Thrombin-generation profiles were measured in the presence or absence of platelets. To specifically study contact activation we chose sulfatides, a component present in several tissues and compartments of the human body, which stimulates contact activation reactions more rapid than kaolin[31] and generates coagulation activity. TF was used to trigger the extrinsic pathway. The optimal trigger concentrations were predetermined in normal plasmas (data not shown). When triggering plasmas from FXII-deficient patients with sulfatides, all thrombin generation parameters were prolonged (lagtime, time to thrombin peak) or reduced (peak height, ETP, VI), regardless of whether PRP or PPP was used ([Table 2]). For the plasmas from FXI-deficient patients, only lagtime and time-to-thrombin peak were prolonged and were statistically significant in PRP ([Table 2]).

In order to check that the changes in the thrombin generation parameters were a consequence of the factor deficiencies, purified FXI or FXII was added to the respective factor-deficient PRP samples, to reach a “normal” level; this process restored thrombin generation parameters upon triggering with sulfatides in PRP from all tested patients ([Fig. 1]).

Assessing Impairments in Platelet–Fibrin Elastic Clot Formation

We assessed the formation and lysis of elastic clots consisting of aggregated, contracting platelets, and fibrin using ROTEM.[26] [32] [Table 3] shows the thromboelastogram parameters upon triggering with sulfatides and TF. Upon triggering with sulfatides, CTs were prolonged (CT, FXI-, and FXII-deficient patients) and curve slopes were reduced (α-angle, FXII-deficient patients) compared to controls. Thromboelastic curve parameters were not affected upon triggering with TF ([Table 3]). Remarkably, for one of the FXII-deficient patients, thrombolysis parameters after sulfatide stimulation could not be calculated within 2 hours of measurement, because less than 90% of the thrombus was lysed within this time period. We also tested thrombolysis after stimulation of coagulation with TF and for this specific FXII-deficient patient the thrombolysis parameters were detectable but low at the selected concentration of 125 ng/mL tPA. Titration with higher amounts of tPA resulted in a normalized FR in this patient ([Supplementary Fig. S1]).

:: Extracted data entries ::
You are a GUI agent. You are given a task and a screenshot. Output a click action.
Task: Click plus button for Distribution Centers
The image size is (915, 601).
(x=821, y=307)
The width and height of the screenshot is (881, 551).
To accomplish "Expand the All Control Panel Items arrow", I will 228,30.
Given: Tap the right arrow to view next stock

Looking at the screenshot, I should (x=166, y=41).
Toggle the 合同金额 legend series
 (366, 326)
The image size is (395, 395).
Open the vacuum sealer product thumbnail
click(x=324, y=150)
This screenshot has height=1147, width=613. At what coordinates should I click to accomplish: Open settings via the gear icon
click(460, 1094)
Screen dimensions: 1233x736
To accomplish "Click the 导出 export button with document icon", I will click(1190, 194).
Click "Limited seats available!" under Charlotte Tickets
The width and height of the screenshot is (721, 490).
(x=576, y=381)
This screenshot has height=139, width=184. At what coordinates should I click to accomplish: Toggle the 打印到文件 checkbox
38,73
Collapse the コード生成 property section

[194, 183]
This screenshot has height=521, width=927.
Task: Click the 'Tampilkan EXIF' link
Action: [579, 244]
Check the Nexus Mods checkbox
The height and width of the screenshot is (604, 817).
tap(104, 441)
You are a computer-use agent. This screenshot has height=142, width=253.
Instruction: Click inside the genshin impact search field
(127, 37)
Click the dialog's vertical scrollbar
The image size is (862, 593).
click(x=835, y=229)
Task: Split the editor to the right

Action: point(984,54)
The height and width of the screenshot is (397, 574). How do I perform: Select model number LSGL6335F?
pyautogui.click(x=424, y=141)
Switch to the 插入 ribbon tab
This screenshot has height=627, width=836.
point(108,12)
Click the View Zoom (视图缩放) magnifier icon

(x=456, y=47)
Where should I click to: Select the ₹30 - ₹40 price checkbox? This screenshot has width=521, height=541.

:: Try it ::
According to the coagulation study excerpt, why could thrombolysis parameters not be calculated for one FXII-deficient patient after sulfatide stimulation? Answer in one to three sentences. You don't need the entries for this.

:: Output for this exercise ::
The thrombolysis parameters could not be calculated within the 2 hours of measurement because less than 90% of that patient's thrombus was lysed during that period.